* Task instructions
Transcribe the listing below from its opening line up to and including the line that contains "Screen dimensions: 764x1568"; reproduce nothing else.

════════════════════

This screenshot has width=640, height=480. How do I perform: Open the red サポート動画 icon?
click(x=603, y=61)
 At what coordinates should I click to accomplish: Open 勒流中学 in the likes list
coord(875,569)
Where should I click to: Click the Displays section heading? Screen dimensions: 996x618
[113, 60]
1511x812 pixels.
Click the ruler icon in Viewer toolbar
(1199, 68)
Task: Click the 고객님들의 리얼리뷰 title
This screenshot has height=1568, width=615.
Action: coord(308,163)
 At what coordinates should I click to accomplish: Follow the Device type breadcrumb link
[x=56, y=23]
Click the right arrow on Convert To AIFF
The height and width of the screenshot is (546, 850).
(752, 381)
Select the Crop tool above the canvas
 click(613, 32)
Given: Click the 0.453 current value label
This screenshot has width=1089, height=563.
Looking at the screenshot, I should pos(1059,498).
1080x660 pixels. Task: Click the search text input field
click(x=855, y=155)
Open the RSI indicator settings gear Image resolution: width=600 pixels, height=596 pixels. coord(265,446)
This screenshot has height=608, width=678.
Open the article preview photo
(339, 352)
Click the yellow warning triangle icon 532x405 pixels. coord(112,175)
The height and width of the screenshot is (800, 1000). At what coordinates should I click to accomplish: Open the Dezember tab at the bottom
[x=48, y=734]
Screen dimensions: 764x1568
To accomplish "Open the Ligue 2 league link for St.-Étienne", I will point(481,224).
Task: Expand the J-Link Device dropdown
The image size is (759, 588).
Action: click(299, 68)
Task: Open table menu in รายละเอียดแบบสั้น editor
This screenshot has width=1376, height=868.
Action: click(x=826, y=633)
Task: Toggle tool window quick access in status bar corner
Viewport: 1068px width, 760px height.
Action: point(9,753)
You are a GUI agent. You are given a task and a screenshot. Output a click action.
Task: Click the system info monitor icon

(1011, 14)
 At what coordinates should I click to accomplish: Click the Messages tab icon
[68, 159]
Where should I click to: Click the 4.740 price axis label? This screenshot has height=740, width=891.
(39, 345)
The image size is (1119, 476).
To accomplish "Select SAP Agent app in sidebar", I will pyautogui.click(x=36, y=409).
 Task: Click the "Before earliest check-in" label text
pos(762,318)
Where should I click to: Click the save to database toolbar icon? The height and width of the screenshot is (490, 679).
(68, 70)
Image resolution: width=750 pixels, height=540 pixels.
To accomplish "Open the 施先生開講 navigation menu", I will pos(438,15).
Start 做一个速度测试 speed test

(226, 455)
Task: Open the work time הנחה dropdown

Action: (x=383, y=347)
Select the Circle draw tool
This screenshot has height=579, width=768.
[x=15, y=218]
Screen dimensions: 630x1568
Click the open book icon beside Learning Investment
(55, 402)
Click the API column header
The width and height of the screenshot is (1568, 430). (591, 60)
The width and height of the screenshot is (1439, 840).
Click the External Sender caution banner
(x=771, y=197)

════════════════════

* Task response
This screenshot has width=640, height=480. How do I perform: Open the red サポート動画 icon?
click(x=603, y=61)
 At what coordinates should I click to accomplish: Open 勒流中学 in the likes list
coord(875,569)
Where should I click to: Click the Displays section heading? Screen dimensions: 996x618
[113, 60]
1511x812 pixels.
Click the ruler icon in Viewer toolbar
(1199, 68)
Task: Click the 고객님들의 리얼리뷰 title
This screenshot has height=1568, width=615.
Action: coord(308,163)
 At what coordinates should I click to accomplish: Follow the Device type breadcrumb link
[x=56, y=23]
Click the right arrow on Convert To AIFF
The height and width of the screenshot is (546, 850).
(752, 381)
Select the Crop tool above the canvas
 click(613, 32)
Given: Click the 0.453 current value label
This screenshot has width=1089, height=563.
Looking at the screenshot, I should pos(1059,498).
1080x660 pixels. Task: Click the search text input field
click(x=855, y=155)
Open the RSI indicator settings gear Image resolution: width=600 pixels, height=596 pixels. coord(265,446)
This screenshot has height=608, width=678.
Open the article preview photo
(339, 352)
Click the yellow warning triangle icon 532x405 pixels. coord(112,175)
The height and width of the screenshot is (800, 1000). At what coordinates should I click to accomplish: Open the Dezember tab at the bottom
[x=48, y=734]
Screen dimensions: 764x1568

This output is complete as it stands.